_TASK TO CARRY OUT_
All of the data should be restated word for word, with the pictures omitted.

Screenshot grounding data
=== Begin Enclosure ===

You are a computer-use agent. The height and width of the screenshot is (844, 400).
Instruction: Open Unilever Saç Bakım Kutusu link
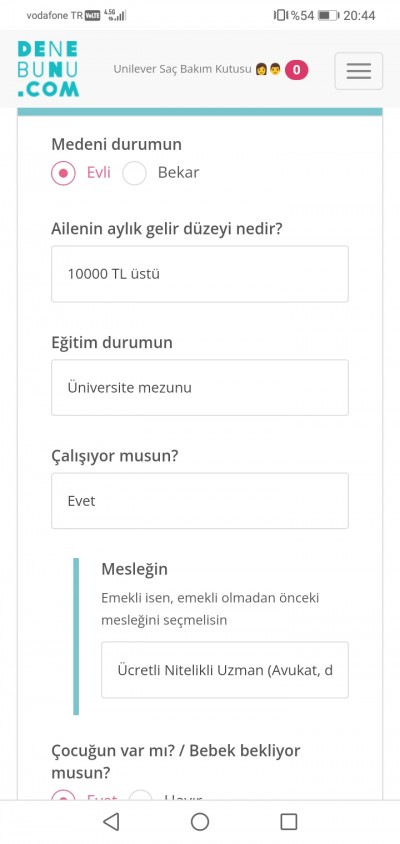(183, 69)
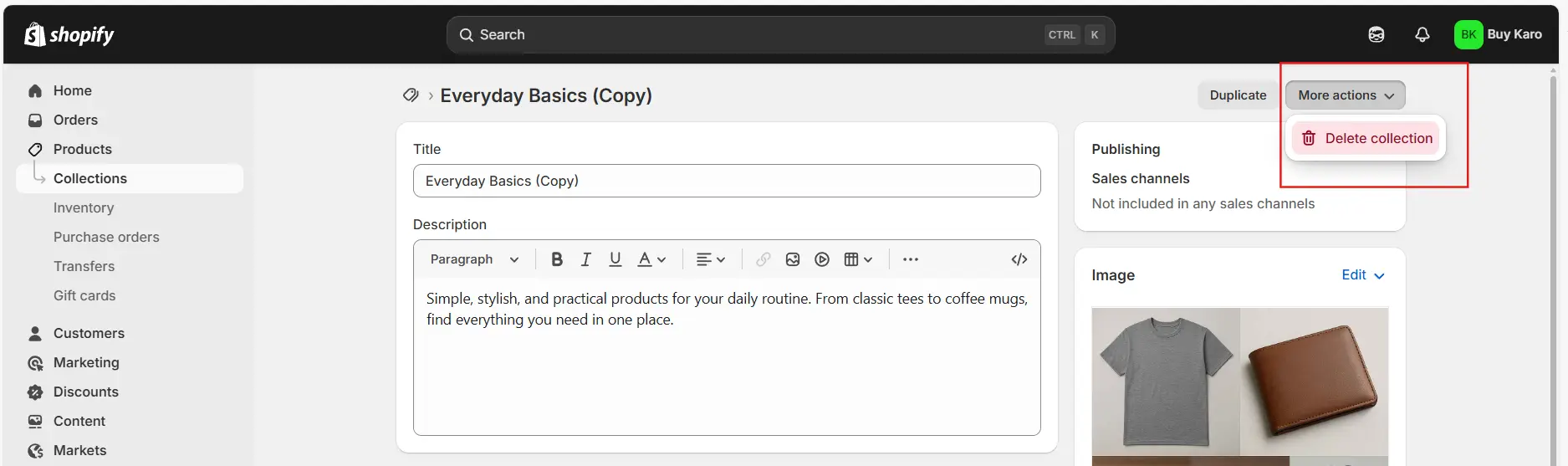Click the Duplicate button

pos(1238,95)
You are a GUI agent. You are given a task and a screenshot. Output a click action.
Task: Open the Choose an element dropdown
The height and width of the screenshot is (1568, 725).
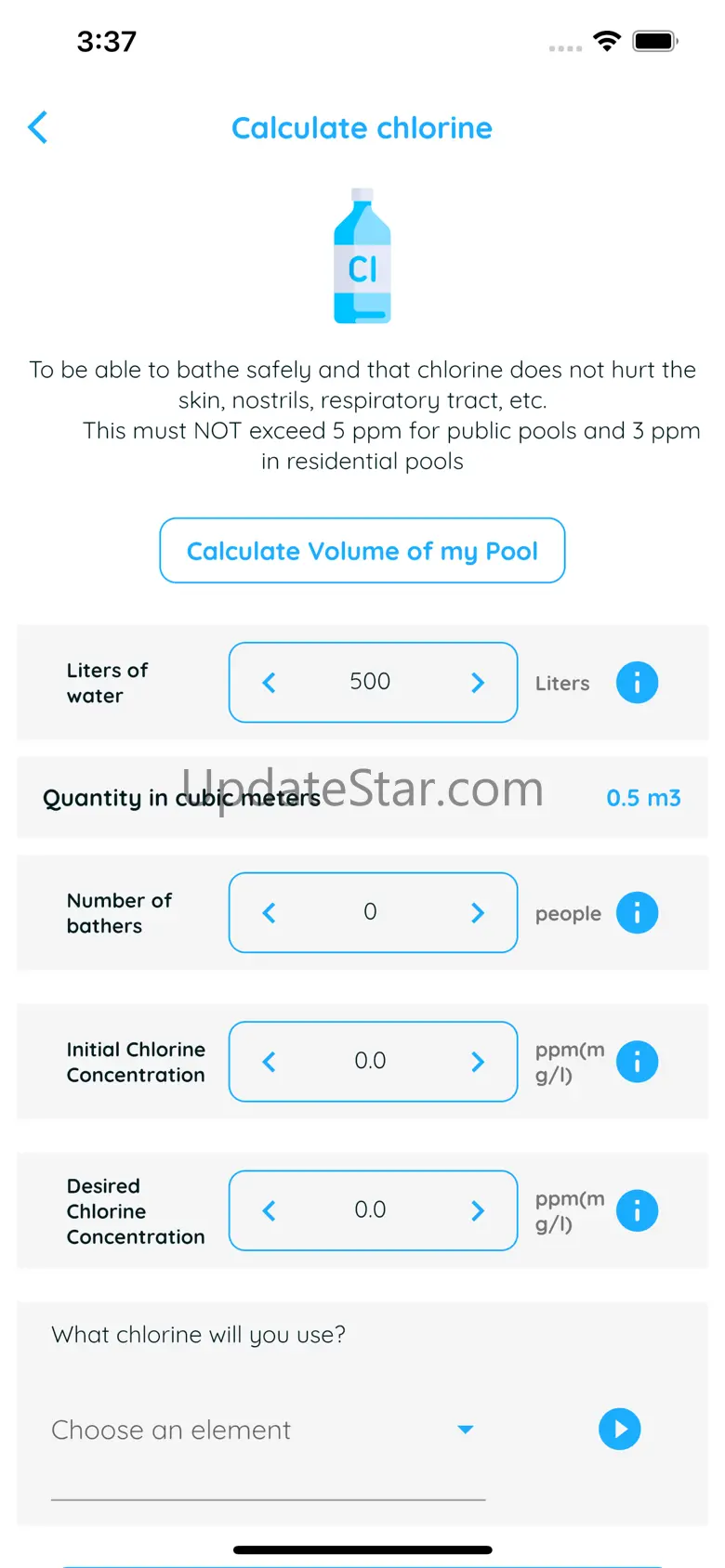point(268,1430)
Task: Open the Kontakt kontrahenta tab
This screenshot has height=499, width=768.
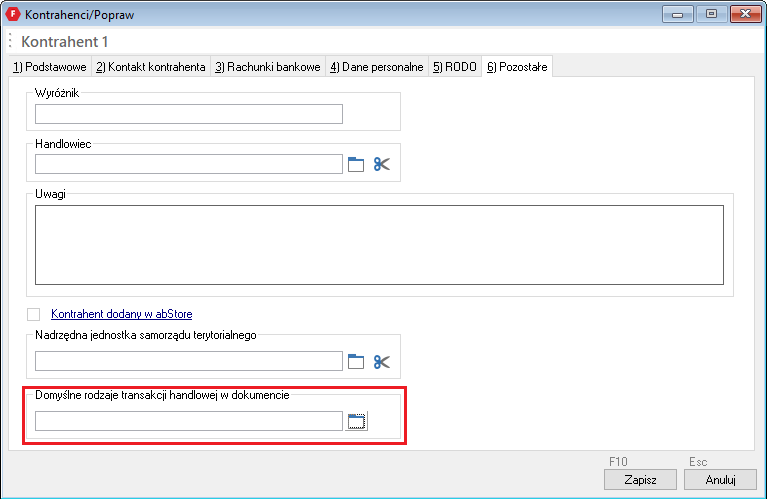Action: (150, 67)
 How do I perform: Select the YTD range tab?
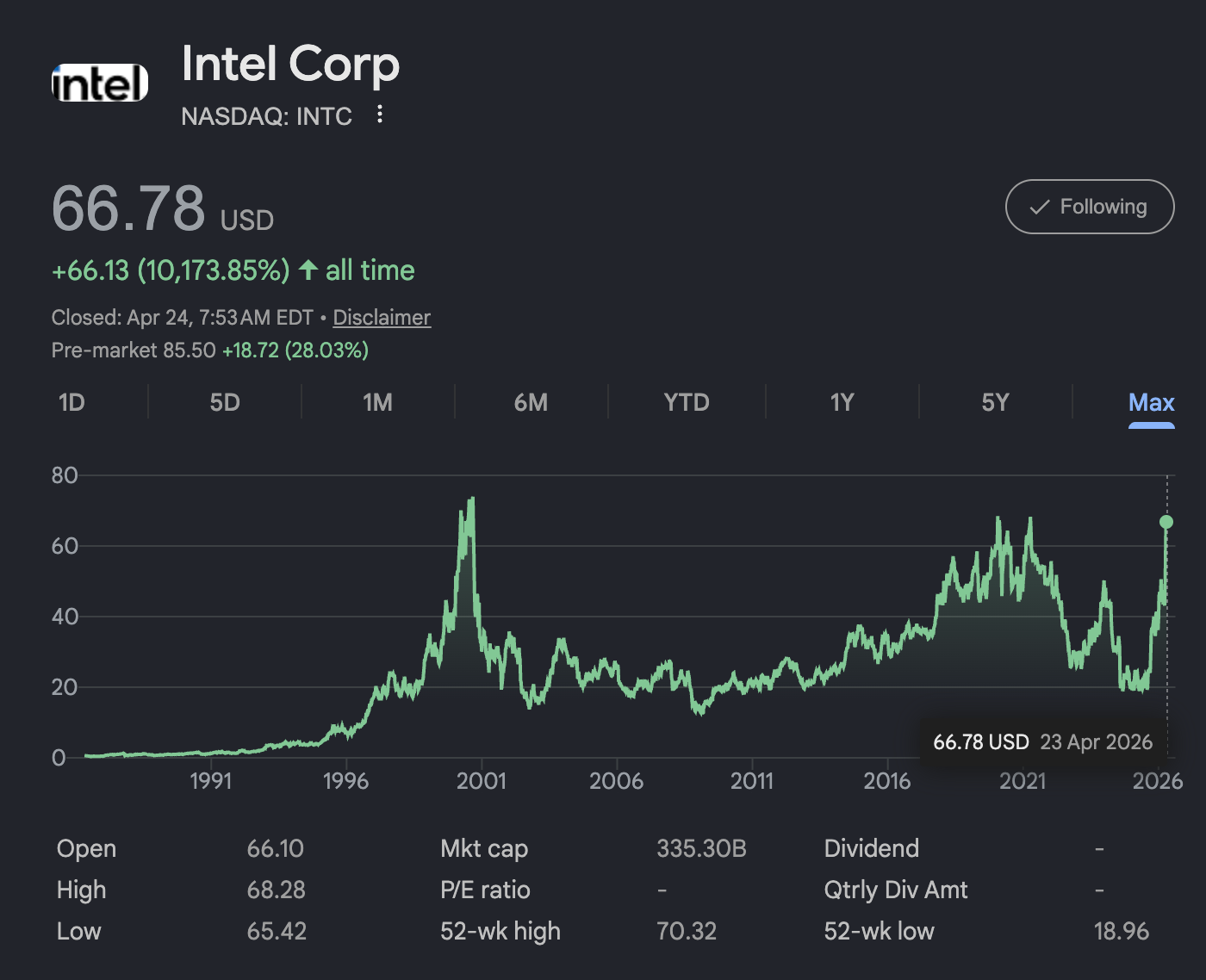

=== End Enclosure ===

_RESPONSE_
You are a computer-use agent. The height and width of the screenshot is (844, 400).
Instruction: Open Unilever Saç Bakım Kutusu link
(183, 69)
Click the Duplicate button

pos(1238,95)
You are a GUI agent. You are given a task and a screenshot. Output a click action.
Task: Open the Choose an element dropdown
The height and width of the screenshot is (1568, 725).
point(268,1430)
Task: Open the Kontakt kontrahenta tab
This screenshot has height=499, width=768.
Action: (150, 67)
 How do I perform: Select the YTD range tab?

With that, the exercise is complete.